Can we also talk about Ariel’s family because I want them to be my family so much!? It was so nice reading a story where the parents were supportive and present whilst also portraying parents as real human beings who make mistakes and have emotions about things. The scenes where Ariel’s family were hanging around eating dinner and sharing their ‘successes and bloopers’ of the day were some of my favourite moments in the book. It was also great to see Silverman exploring how stress impacts on different people and how we all experience things differently through characters like Ariel’s younger sister Rachel, his best friend Sook, and his academic ‘rival’ Pari. Each character felt so fleshed out and helped to make the entire story seem so real.
🌈 Diverse Representation
There is no way a review of You Asked for Perfect would be complete without talking about its amazing rep. It was so refreshing to read a book where the entire character cast was diverse but in a way which is fully integrated into the story. Sadly, there are many books where diversity is treated like a tickbox exercise and the identity of the characters isn’t actually enmeshed within the story itself but that is definitely not the case here.
For example, Ariel’s family are Jewish and this plays a big role in the story from his attendance to services at the synagogue and the guidance sessions he receives from his Rabbi to family meals and celebration of religious holidays. It was also nice to see interactions between characters of different faiths, particularly in the loving relationships between Ariel and Amir’s families, and watching how this creates heart-warming moments like Amir trying matzo ball soup for the first time.
Another thing that I really appreciated was the depiction of Amir, Ariel and Sook’s sexualities. I can’t even begin to explain how amazing it felt to read a story where the characters sexualities were discussed at multiple points in the story but that these were woven naturally into the story and the story wasn’t about their sexualities.

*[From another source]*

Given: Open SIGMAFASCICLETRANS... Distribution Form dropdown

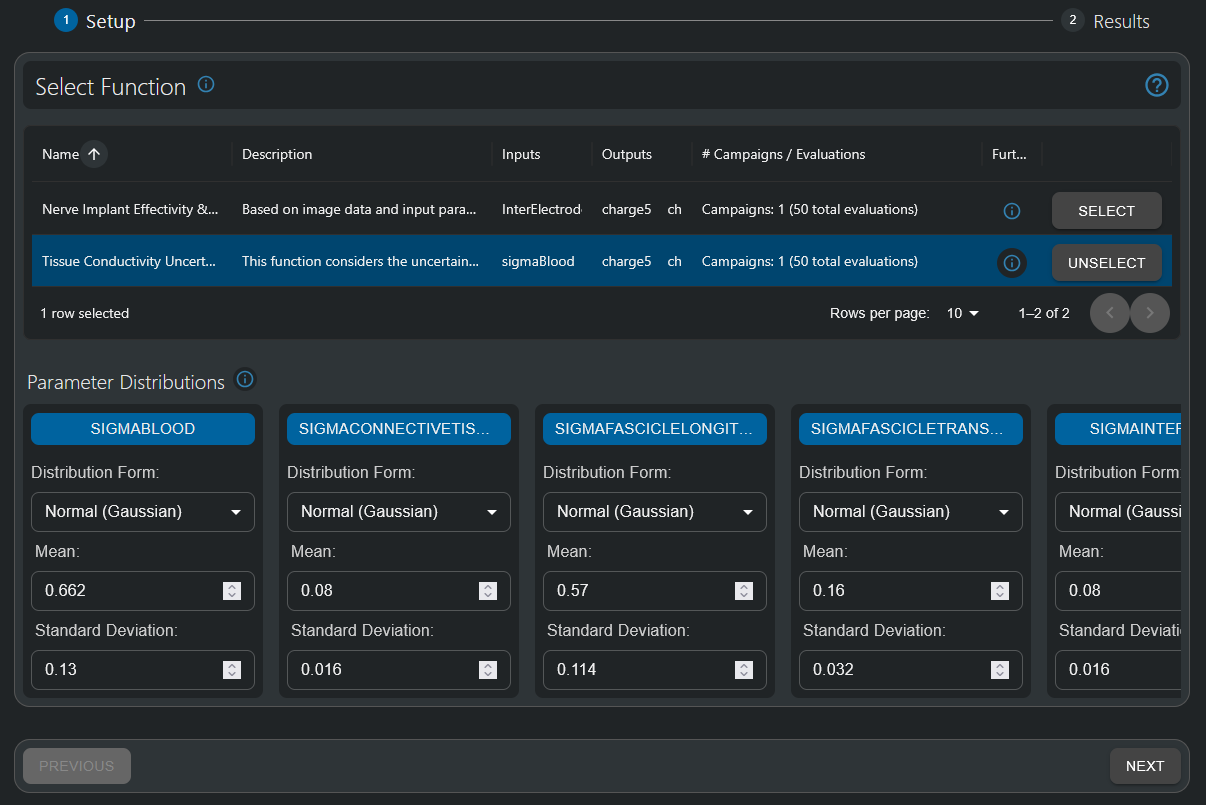Looking at the screenshot, I should [x=910, y=511].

Even though Ariel and Amir’s relationship is a main element of the story their relationship is accepted by their friends and families and there is not even the tiniest hint of a ‘coming out’ scene for which I am so thankful. It was also great to see a bisexual character talking about their bisexuality multiple times throughout the book and having this respected by the other characters.
🌟 4.5 stars rounded up to 5 shining stars 🌟
When I first began writing this review I had initially rated You Asked for Perfect at 4.5 stars but have decided to round it up to 5 stars because this book honestly does so many things right and is such a fantastic book. I didn’t have any expectations going in but Laura Silverman blew me away and has made my heart so full with this book. I was full on crying at 2am over how perfect this book is and it’s only fair that I give it the 5-star rating it truly deserves.
A huge thank you to Laura Silverman and Sourcebooks Fire for providing me with an advanced readers copy of You Asked for Perfect via Netgalley in exchange for an honest review. This has in no way influenced my review.